Dataset entries:
+++
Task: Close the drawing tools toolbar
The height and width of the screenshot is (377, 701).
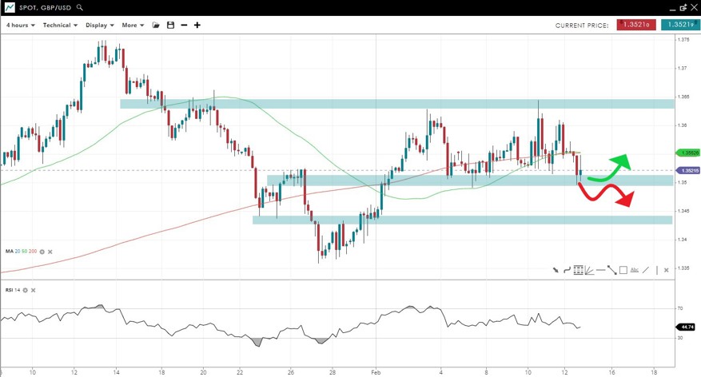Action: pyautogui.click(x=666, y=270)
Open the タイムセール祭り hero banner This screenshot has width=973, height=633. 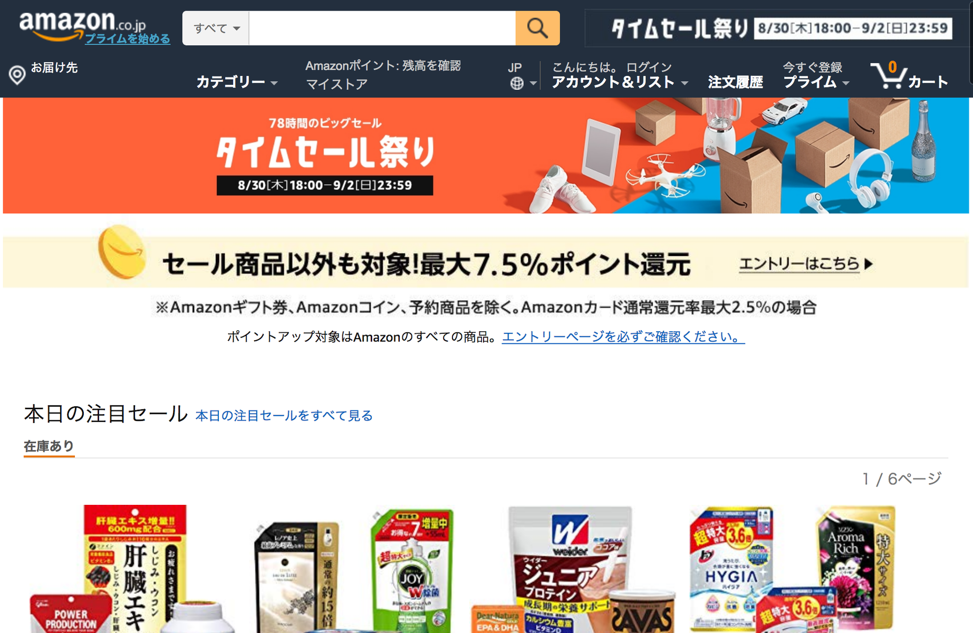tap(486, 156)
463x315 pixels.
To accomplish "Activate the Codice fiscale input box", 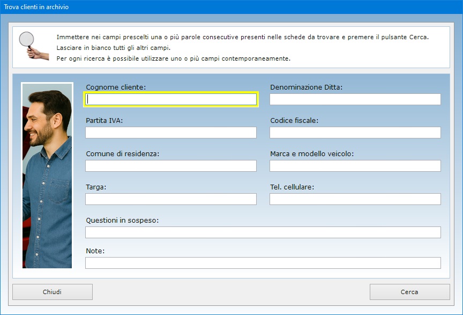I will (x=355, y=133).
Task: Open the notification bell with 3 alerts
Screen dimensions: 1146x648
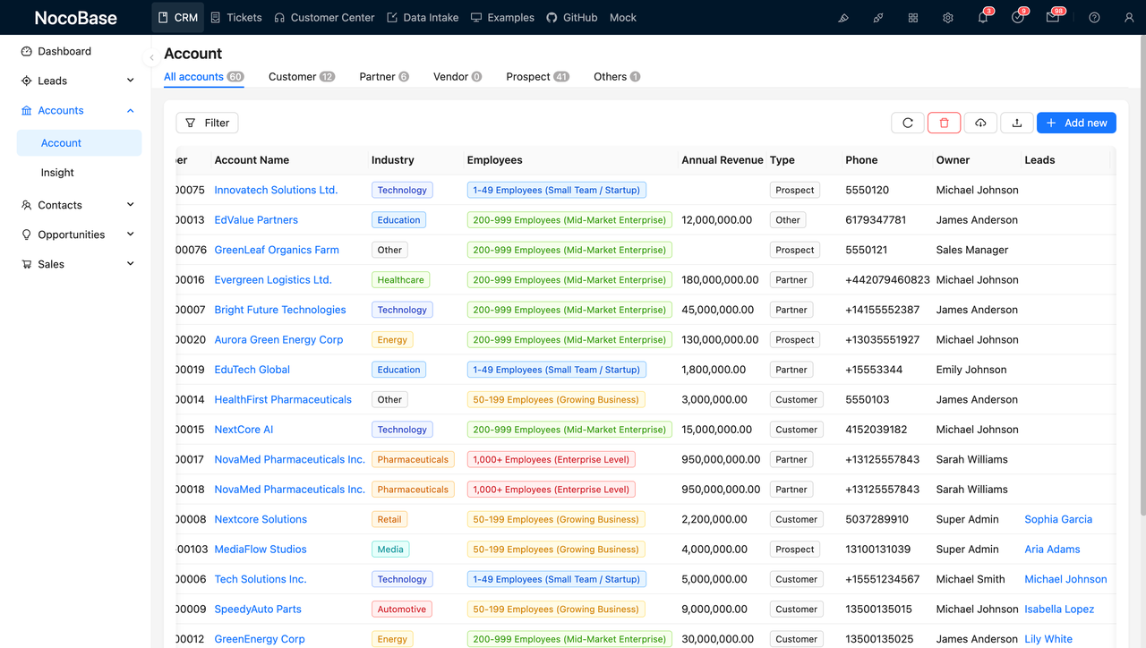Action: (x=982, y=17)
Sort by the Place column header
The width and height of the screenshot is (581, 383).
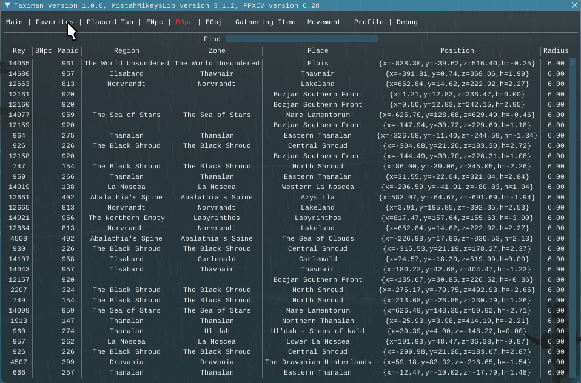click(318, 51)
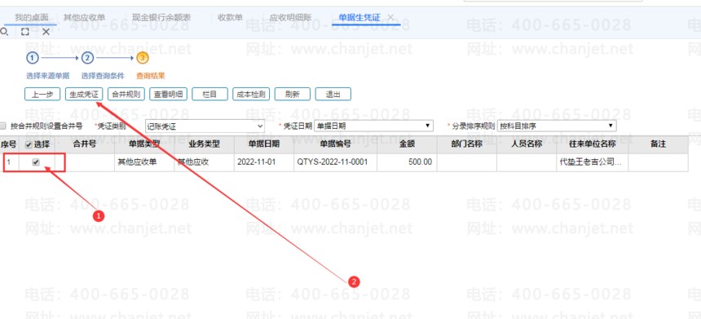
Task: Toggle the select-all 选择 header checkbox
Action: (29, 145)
+++
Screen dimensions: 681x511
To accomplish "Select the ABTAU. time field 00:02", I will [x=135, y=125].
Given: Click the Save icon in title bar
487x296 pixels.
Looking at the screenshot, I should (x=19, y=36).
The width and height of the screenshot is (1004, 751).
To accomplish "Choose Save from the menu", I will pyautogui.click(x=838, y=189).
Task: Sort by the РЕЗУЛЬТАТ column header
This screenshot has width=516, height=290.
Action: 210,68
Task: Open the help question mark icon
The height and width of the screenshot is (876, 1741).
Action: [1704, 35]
+++
Task:
Only the number is needed. Say how many lines of the entries contain "icon".

Result for this task:
2